Hospital rating publication

U.S. News & World Report Best Hospitals Rankings is a hospital rating publication of U.S. News & World Report.

==Opinions on validity==
In 1997, one research team said that the value of the ratings were limited because at that time public medical data was difficult to access, and a lack of quality data limited the usefulness of any ratings.

In 2001, a research paper said that US News ratings were based on medical school assessments, counts of research publications, student opinion surveys, and counts of faculty. The paper noted that the rankings were broadly accepted, cited, and used to make decisions by all sorts of stakeholders. The public image of the rankings was that they were unbiased.
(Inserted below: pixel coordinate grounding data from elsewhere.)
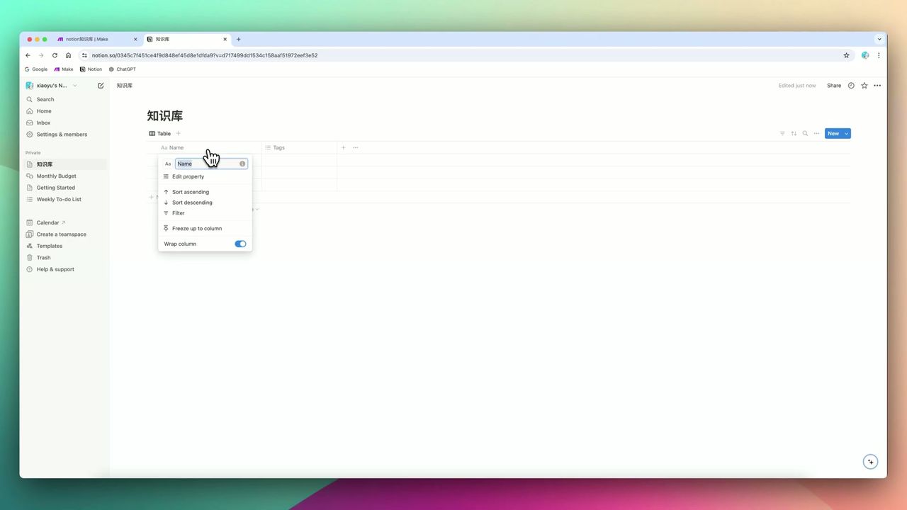This screenshot has height=510, width=907.
Task: Open the search icon in the table toolbar
Action: [x=804, y=133]
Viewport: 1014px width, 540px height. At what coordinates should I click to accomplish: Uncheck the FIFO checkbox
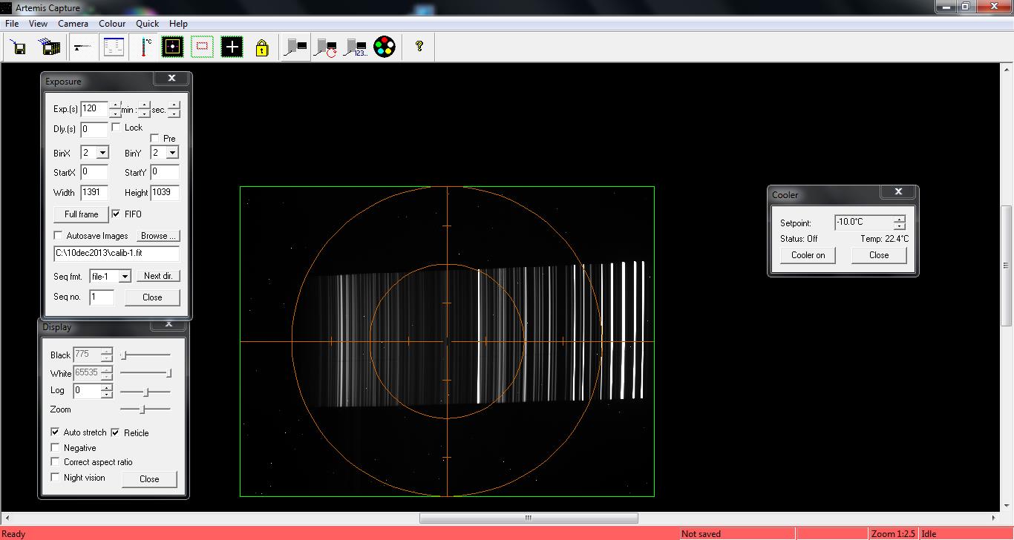coord(117,214)
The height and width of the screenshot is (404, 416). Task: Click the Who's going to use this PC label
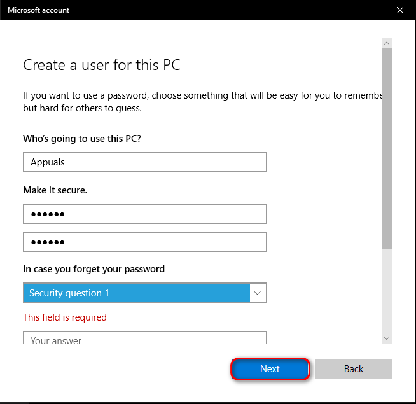[82, 139]
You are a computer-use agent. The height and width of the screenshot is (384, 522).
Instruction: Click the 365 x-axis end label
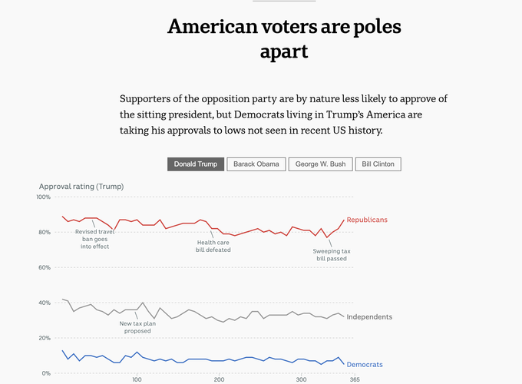point(354,379)
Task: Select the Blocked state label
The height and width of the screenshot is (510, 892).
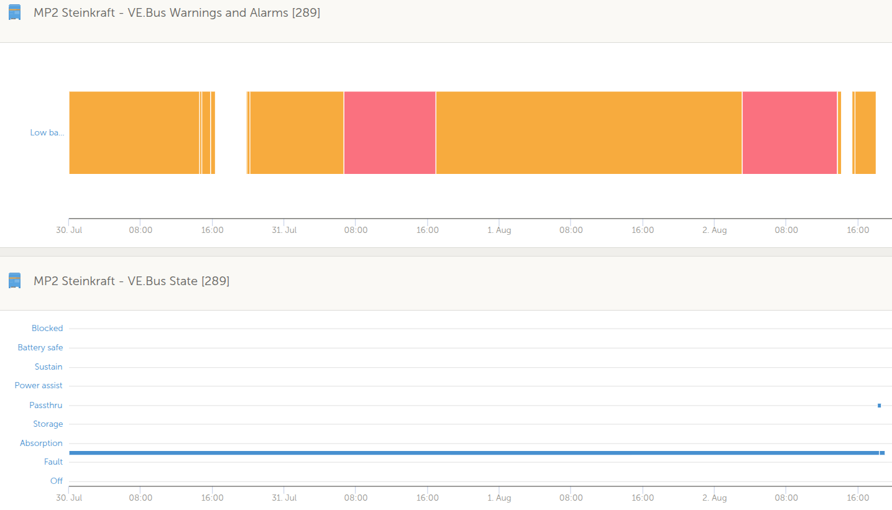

A 2005 study considered U.S. News ratings with "Hospital Compare", which is a rating published by Centers for Medicare and Medicaid Services. That study found that the two ratings systems frequently made different recommendations for the best hospitals.

A 2009 study concluded that when a hospital's place in U.S. News rankings changed, then consequently there could be as much as a 5% change in certain kinds of patient admissions to that hospital which might be attributed to that change in rankings.

A 2010 study criticized the U.S. News rankings for not disclosing the relationship between their ranking methodology and the reputation of any given hospital. The study stated that US News rankings matched other rankings about the market reputation of hospital brands, and alleged that US News rankings are overly influenced by brand image while doing less to assign a rank by health outcome metrics of patients who use medical services in those hospitals.

A 2012 study compared the U.S. News rankings with hospital rankings at Consumer Reports. That study said that the two systems ranked hospitals differently, with 8% of graded hospitals having a similar position in each other's rankings. In larger urban areas with multiple hospitals, the two ranking systems made different recommendations in 81% of cases.

In 2023, David Chiu, City Attorney of San Francisco, launched an investigation into U.S. News after learning some endorsed hospitals might have paid for their inclusion in the rankings, in potential violation of California consumer protection laws. Chiu sent subpoenas to the company for information; U.S. News filed a lawsuit in response. In April 2025, the two sides reached a settlement, requiring U.S. News to include a disclaimer on their website about receiving payments from ranked hospitals. The publication also published an op-ed by Chiu on August 29 as part of the settlement.